Influentially-advanced definitions of leadership ignore the issue of direction-finding or imply that direction will be intuitively apparent to the leader: that the challenge of leadership lies elsewhere; in imparting or encouraging the direction among followers. For example, ‘setting a vision for people, and inspiring and setting organisational values and strategic direction’ is the definition of leadership adopted in the BMJ 's newly-published ABC of Clinical Leadership.
It is not enough to judge a leader on the basis of their ability to set or inspire values and direction: those values and direction should be subject to judgement too. Good leadership — leadership worthy of the name — must be defined at least in part by its direction. No amount of competencies, skills, authority, or inspiration will make leadership good if it leads us off a cliff. A moral compass is essential. Without morality to orientate our leadership we will find ourselves on treacherous terrain (Hitler was a good leader if we ignore morality).
Questions of how we discern what is ‘right’ or ‘good’ have long troubled moral philosophers; the answers may be unknowable to an individual acting alone, but consideration of a shared morality can help. Mapping the values of group-members will be important to direction-finding: uncovering and perhaps challenging well-established assumptions, behaviours, values, and beliefs is difficult and dangerous work, but this is the work of good leadership.25 Clinical experience of patient management in primary care should tell us that relying on authority and technical competencies without negotiating and confronting values is a flawed strategy and one liable to failure.
CLINICAL LEADERSHIP AND FUTURE CHANGE
When Lord Darzi advised on change to the NHS in 2008 he asserted that ‘leadership will make this change happen’. Today, change is making leadership happen: not only is clinical leadership embedded in the NHS reform plans, but it may be more generally true that at times of actual or perceived change or ‘crisis’ we look for leaders to lead us through.

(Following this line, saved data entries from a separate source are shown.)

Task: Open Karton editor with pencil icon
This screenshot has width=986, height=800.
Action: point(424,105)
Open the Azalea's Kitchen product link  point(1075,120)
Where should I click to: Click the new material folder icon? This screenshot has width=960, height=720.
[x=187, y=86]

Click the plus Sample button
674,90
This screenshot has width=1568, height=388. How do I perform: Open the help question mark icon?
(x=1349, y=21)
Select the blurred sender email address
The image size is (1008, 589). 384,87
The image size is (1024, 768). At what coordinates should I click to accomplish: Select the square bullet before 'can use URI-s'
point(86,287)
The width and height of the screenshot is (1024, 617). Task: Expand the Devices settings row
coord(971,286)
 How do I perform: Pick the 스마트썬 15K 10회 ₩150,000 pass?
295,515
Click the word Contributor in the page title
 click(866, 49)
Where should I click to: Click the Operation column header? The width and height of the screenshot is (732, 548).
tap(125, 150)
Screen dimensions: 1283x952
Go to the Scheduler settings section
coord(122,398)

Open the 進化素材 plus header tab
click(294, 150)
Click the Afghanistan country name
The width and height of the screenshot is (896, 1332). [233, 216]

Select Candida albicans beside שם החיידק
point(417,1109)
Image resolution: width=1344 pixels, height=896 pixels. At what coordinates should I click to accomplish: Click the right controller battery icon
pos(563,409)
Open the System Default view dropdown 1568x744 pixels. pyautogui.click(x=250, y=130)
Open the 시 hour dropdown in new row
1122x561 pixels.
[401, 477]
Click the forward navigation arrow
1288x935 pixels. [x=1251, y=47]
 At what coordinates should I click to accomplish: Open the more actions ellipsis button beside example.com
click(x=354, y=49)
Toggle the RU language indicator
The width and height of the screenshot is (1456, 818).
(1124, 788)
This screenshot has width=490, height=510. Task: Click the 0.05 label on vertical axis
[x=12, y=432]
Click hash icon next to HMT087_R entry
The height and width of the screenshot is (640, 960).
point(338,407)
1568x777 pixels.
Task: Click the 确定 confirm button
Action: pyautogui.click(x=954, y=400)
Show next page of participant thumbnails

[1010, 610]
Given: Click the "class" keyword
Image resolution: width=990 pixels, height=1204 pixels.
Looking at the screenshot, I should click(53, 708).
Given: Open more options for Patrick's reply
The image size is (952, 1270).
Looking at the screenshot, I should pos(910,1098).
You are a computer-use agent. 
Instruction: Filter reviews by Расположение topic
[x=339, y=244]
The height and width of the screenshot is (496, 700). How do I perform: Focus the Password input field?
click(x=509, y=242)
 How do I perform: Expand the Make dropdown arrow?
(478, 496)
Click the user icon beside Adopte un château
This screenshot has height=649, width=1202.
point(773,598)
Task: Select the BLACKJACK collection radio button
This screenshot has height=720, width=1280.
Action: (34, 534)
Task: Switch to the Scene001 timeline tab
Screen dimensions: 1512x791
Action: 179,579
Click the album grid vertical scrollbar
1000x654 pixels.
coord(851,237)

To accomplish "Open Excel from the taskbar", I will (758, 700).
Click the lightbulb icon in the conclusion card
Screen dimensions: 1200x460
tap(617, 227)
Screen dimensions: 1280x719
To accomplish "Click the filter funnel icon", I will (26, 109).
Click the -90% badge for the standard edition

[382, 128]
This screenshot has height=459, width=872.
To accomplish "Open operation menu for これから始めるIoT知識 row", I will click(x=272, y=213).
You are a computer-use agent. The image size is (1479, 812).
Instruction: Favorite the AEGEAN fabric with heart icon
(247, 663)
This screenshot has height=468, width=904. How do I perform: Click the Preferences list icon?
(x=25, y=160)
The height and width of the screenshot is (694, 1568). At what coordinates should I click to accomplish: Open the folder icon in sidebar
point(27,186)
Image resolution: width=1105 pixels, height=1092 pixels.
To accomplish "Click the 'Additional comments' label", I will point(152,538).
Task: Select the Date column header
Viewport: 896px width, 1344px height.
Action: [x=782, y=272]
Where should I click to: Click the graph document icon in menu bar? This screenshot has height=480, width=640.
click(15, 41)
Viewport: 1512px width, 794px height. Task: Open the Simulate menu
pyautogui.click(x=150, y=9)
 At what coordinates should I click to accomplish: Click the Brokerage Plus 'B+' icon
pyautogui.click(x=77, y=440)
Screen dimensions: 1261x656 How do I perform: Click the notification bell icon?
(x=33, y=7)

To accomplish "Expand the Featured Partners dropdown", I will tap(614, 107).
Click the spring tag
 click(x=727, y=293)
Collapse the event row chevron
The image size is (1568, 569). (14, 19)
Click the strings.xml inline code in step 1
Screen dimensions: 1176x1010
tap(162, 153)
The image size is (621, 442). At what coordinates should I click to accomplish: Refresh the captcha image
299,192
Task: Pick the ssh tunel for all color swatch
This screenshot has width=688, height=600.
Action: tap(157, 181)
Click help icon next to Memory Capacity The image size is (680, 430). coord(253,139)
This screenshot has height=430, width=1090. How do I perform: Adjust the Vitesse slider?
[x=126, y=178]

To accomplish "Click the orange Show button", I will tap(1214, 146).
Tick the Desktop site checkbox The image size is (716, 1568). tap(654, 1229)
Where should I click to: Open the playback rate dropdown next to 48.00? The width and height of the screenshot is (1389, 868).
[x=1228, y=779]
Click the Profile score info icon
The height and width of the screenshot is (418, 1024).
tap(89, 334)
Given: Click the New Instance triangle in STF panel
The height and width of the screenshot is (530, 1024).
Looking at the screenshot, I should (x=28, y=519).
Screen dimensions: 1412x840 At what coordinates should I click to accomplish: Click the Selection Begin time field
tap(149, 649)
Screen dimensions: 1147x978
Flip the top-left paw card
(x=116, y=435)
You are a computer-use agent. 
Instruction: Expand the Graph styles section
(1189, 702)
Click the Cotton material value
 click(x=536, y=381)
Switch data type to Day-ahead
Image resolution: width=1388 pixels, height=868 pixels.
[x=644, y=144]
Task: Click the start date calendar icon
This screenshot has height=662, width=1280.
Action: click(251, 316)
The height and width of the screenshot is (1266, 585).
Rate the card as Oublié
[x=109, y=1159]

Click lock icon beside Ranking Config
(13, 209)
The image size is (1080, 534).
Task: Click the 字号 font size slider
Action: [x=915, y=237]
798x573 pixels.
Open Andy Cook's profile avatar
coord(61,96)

Prevailing competency- and authority-based models of leadership are inadequate to address the complex, multi-party, value-laden, adaptive challenges of health care. But these models are not yet irrevocably enshrined. Clinicians may have stopped asking whether doctors need to do leadership, but they are still asking what leadership means, and alternative models are being proposed. Recent work has included: an in-depth consideration of morality in medical leadership;26 an account of purposeful, reflective approaches to clinical leadership in primary care;27 and an exploration of the potential of clinical leadership to improve patient care (drawing attention to the tendency of leadership to focus on less patient-focused ideals such as ‘a better NHS’ and the demonstration of leadership competencies for their own sake).28
Leadership has so far been defined by those who claim to lead; but good clinical leadership is still ours to create. With the passage of the Health and Social Care Act, we might acknowledge the advice of the RCGP Chair that ‘we must now look forward and do the best we can by our patients’,29 while also recognising the truth of the King's Fund observer who said of the NHS reforms that ‘the real impact depends not on their design but on implementation’.30 Instead of looking for leaders to lead us out of our future challenges, we may need to hold true to our values and be prepared to put our own leadership capabilities on the line. For GPs in England, this may have never been more true than now.